#### [YOUR OBJECTIVE]
Output each line of the listing below as a numbered list, skipping blank lines.

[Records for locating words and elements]
-------------------------

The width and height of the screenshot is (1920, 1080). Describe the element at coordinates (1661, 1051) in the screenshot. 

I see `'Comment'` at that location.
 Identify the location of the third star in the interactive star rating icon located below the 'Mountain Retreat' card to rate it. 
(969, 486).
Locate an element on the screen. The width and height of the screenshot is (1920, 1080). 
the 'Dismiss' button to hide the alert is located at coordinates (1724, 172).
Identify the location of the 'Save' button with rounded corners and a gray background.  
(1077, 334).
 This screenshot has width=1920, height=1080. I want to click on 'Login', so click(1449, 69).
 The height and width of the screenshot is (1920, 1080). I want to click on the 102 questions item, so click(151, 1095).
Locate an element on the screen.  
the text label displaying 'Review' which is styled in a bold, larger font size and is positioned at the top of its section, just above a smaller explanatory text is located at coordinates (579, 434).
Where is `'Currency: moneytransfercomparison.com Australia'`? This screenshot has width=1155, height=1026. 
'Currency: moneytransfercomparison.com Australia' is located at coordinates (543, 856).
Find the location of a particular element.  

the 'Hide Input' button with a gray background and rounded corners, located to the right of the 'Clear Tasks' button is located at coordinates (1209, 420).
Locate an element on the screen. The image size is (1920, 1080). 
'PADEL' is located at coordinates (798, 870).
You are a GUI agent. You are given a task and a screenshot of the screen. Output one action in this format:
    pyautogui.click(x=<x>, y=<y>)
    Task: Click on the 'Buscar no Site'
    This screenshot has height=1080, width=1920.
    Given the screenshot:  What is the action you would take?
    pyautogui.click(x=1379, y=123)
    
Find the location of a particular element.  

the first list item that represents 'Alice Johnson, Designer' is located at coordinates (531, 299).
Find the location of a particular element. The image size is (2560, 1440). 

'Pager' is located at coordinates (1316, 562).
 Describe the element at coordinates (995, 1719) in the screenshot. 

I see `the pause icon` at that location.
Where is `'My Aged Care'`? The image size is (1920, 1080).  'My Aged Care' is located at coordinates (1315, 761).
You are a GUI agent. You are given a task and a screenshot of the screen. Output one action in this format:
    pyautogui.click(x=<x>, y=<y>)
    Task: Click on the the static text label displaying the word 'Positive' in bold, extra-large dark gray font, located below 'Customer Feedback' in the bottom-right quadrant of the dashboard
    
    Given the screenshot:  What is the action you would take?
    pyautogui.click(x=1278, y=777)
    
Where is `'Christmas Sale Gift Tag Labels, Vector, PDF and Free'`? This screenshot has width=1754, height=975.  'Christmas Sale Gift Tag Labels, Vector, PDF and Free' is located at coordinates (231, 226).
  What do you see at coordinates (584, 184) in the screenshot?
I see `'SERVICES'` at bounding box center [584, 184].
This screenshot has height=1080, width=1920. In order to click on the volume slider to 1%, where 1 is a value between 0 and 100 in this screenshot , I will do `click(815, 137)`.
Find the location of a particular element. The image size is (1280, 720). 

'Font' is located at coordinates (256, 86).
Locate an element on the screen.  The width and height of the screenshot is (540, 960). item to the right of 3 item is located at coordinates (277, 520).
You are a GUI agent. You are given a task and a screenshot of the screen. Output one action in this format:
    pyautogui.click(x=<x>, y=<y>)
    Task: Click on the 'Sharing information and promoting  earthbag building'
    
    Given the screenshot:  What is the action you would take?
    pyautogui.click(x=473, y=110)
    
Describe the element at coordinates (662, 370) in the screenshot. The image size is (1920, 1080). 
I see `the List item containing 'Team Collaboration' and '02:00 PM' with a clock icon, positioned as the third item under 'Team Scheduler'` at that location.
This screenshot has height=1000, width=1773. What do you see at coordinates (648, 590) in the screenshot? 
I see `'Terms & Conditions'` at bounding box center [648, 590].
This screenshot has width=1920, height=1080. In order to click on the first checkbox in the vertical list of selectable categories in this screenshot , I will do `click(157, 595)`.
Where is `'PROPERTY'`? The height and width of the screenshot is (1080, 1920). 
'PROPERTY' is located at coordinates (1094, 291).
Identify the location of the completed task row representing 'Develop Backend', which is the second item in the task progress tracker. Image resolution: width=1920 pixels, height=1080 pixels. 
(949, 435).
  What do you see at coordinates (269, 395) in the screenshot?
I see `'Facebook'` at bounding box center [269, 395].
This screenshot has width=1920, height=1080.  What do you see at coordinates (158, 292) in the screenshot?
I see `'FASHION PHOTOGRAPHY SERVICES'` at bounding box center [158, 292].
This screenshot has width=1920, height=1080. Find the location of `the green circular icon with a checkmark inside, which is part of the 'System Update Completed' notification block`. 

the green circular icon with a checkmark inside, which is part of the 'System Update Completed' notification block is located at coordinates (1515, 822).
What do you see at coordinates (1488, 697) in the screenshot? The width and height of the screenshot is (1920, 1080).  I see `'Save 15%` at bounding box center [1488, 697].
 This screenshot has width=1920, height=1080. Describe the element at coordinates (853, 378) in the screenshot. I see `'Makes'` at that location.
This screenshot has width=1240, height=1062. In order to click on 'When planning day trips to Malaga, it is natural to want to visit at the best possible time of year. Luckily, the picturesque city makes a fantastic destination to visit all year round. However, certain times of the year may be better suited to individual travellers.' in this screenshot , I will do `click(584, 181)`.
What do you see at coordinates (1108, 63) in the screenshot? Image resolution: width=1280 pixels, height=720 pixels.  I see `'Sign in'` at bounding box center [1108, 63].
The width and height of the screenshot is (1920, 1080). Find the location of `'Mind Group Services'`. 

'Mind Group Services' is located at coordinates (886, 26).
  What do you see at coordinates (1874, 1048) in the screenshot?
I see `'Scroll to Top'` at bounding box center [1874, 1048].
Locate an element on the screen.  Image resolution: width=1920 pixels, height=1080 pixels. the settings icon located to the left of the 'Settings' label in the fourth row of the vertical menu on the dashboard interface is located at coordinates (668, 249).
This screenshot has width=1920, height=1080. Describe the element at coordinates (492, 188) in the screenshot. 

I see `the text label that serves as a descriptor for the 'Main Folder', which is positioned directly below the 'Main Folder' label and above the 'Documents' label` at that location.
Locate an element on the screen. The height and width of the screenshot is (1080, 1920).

-------------------------

#### [RESPONSE TO THE TASK]
1. The width and height of the screenshot is (1920, 1080). Describe the element at coordinates (1661, 1051) in the screenshot. 
2. I see `'Comment'` at that location.
3.  Identify the location of the third star in the interactive star rating icon located below the 'Mountain Retreat' card to rate it. 
4. (969, 486).
5. Locate an element on the screen. The width and height of the screenshot is (1920, 1080). 
6. the 'Dismiss' button to hide the alert is located at coordinates (1724, 172).
7. Identify the location of the 'Save' button with rounded corners and a gray background.  
8. (1077, 334).
9.  This screenshot has width=1920, height=1080. I want to click on 'Login', so click(1449, 69).
10.  The height and width of the screenshot is (1920, 1080). I want to click on the 102 questions item, so click(151, 1095).
11. Locate an element on the screen.  
12. the text label displaying 'Review' which is styled in a bold, larger font size and is positioned at the top of its section, just above a smaller explanatory text is located at coordinates (579, 434).
13. Where is `'Currency: moneytransfercomparison.com Australia'`? This screenshot has width=1155, height=1026. 
14. 'Currency: moneytransfercomparison.com Australia' is located at coordinates (543, 856).
15. Find the location of a particular element.  
16. the 'Hide Input' button with a gray background and rounded corners, located to the right of the 'Clear Tasks' button is located at coordinates (1209, 420).
17. Locate an element on the screen. The image size is (1920, 1080). 
18. 'PADEL' is located at coordinates (798, 870).
19. You are a GUI agent. You are given a task and a screenshot of the screen. Output one action in this format:
20.     pyautogui.click(x=<x>, y=<y>)
21.     Task: Click on the 'Buscar no Site'
22.     This screenshot has height=1080, width=1920.
23.     Given the screenshot:  What is the action you would take?
24.     pyautogui.click(x=1379, y=123)
25. Find the location of a particular element.  
26. the first list item that represents 'Alice Johnson, Designer' is located at coordinates (531, 299).
27. Find the location of a particular element. The image size is (2560, 1440). 
28. 'Pager' is located at coordinates (1316, 562).
29.  Describe the element at coordinates (995, 1719) in the screenshot. 
30. I see `the pause icon` at that location.
31. Where is `'My Aged Care'`? The image size is (1920, 1080).  'My Aged Care' is located at coordinates (1315, 761).
32. You are a GUI agent. You are given a task and a screenshot of the screen. Output one action in this format:
33.     pyautogui.click(x=<x>, y=<y>)
34.     Task: Click on the the static text label displaying the word 'Positive' in bold, extra-large dark gray font, located below 'Customer Feedback' in the bottom-right quadrant of the dashboard
35.     Given the screenshot:  What is the action you would take?
36.     pyautogui.click(x=1278, y=777)
37. Where is `'Christmas Sale Gift Tag Labels, Vector, PDF and Free'`? This screenshot has width=1754, height=975.  'Christmas Sale Gift Tag Labels, Vector, PDF and Free' is located at coordinates (231, 226).
38.   What do you see at coordinates (584, 184) in the screenshot?
39. I see `'SERVICES'` at bounding box center [584, 184].
40. This screenshot has height=1080, width=1920. In order to click on the volume slider to 1%, where 1 is a value between 0 and 100 in this screenshot , I will do `click(815, 137)`.
41. Find the location of a particular element. The image size is (1280, 720). 
42. 'Font' is located at coordinates (256, 86).
43. Locate an element on the screen.  The width and height of the screenshot is (540, 960). item to the right of 3 item is located at coordinates (277, 520).
44. You are a GUI agent. You are given a task and a screenshot of the screen. Output one action in this format:
45.     pyautogui.click(x=<x>, y=<y>)
46.     Task: Click on the 'Sharing information and promoting  earthbag building'
47.     Given the screenshot:  What is the action you would take?
48.     pyautogui.click(x=473, y=110)
49. Describe the element at coordinates (662, 370) in the screenshot. The image size is (1920, 1080). 
50. I see `the List item containing 'Team Collaboration' and '02:00 PM' with a clock icon, positioned as the third item under 'Team Scheduler'` at that location.
51. This screenshot has height=1000, width=1773. What do you see at coordinates (648, 590) in the screenshot? 
52. I see `'Terms & Conditions'` at bounding box center [648, 590].
53. This screenshot has width=1920, height=1080. In order to click on the first checkbox in the vertical list of selectable categories in this screenshot , I will do `click(157, 595)`.
54. Where is `'PROPERTY'`? The height and width of the screenshot is (1080, 1920). 
55. 'PROPERTY' is located at coordinates (1094, 291).
56. Identify the location of the completed task row representing 'Develop Backend', which is the second item in the task progress tracker. Image resolution: width=1920 pixels, height=1080 pixels. 
57. (949, 435).
58.   What do you see at coordinates (269, 395) in the screenshot?
59. I see `'Facebook'` at bounding box center [269, 395].
60. This screenshot has width=1920, height=1080.  What do you see at coordinates (158, 292) in the screenshot?
61. I see `'FASHION PHOTOGRAPHY SERVICES'` at bounding box center [158, 292].
62. This screenshot has width=1920, height=1080. Find the location of `the green circular icon with a checkmark inside, which is part of the 'System Update Completed' notification block`. 
63. the green circular icon with a checkmark inside, which is part of the 'System Update Completed' notification block is located at coordinates (1515, 822).
64. What do you see at coordinates (1488, 697) in the screenshot? The width and height of the screenshot is (1920, 1080).  I see `'Save 15%` at bounding box center [1488, 697].
65.  This screenshot has width=1920, height=1080. Describe the element at coordinates (853, 378) in the screenshot. I see `'Makes'` at that location.
66. This screenshot has width=1240, height=1062. In order to click on 'When planning day trips to Malaga, it is natural to want to visit at the best possible time of year. Luckily, the picturesque city makes a fantastic destination to visit all year round. However, certain times of the year may be better suited to individual travellers.' in this screenshot , I will do `click(584, 181)`.
67. What do you see at coordinates (1108, 63) in the screenshot? Image resolution: width=1280 pixels, height=720 pixels.  I see `'Sign in'` at bounding box center [1108, 63].
68. The width and height of the screenshot is (1920, 1080). Find the location of `'Mind Group Services'`. 
69. 'Mind Group Services' is located at coordinates (886, 26).
70.   What do you see at coordinates (1874, 1048) in the screenshot?
71. I see `'Scroll to Top'` at bounding box center [1874, 1048].
72. Locate an element on the screen.  Image resolution: width=1920 pixels, height=1080 pixels. the settings icon located to the left of the 'Settings' label in the fourth row of the vertical menu on the dashboard interface is located at coordinates (668, 249).
73. This screenshot has width=1920, height=1080. Describe the element at coordinates (492, 188) in the screenshot. 
74. I see `the text label that serves as a descriptor for the 'Main Folder', which is positioned directly below the 'Main Folder' label and above the 'Documents' label` at that location.
75. Locate an element on the screen. The height and width of the screenshot is (1080, 1920).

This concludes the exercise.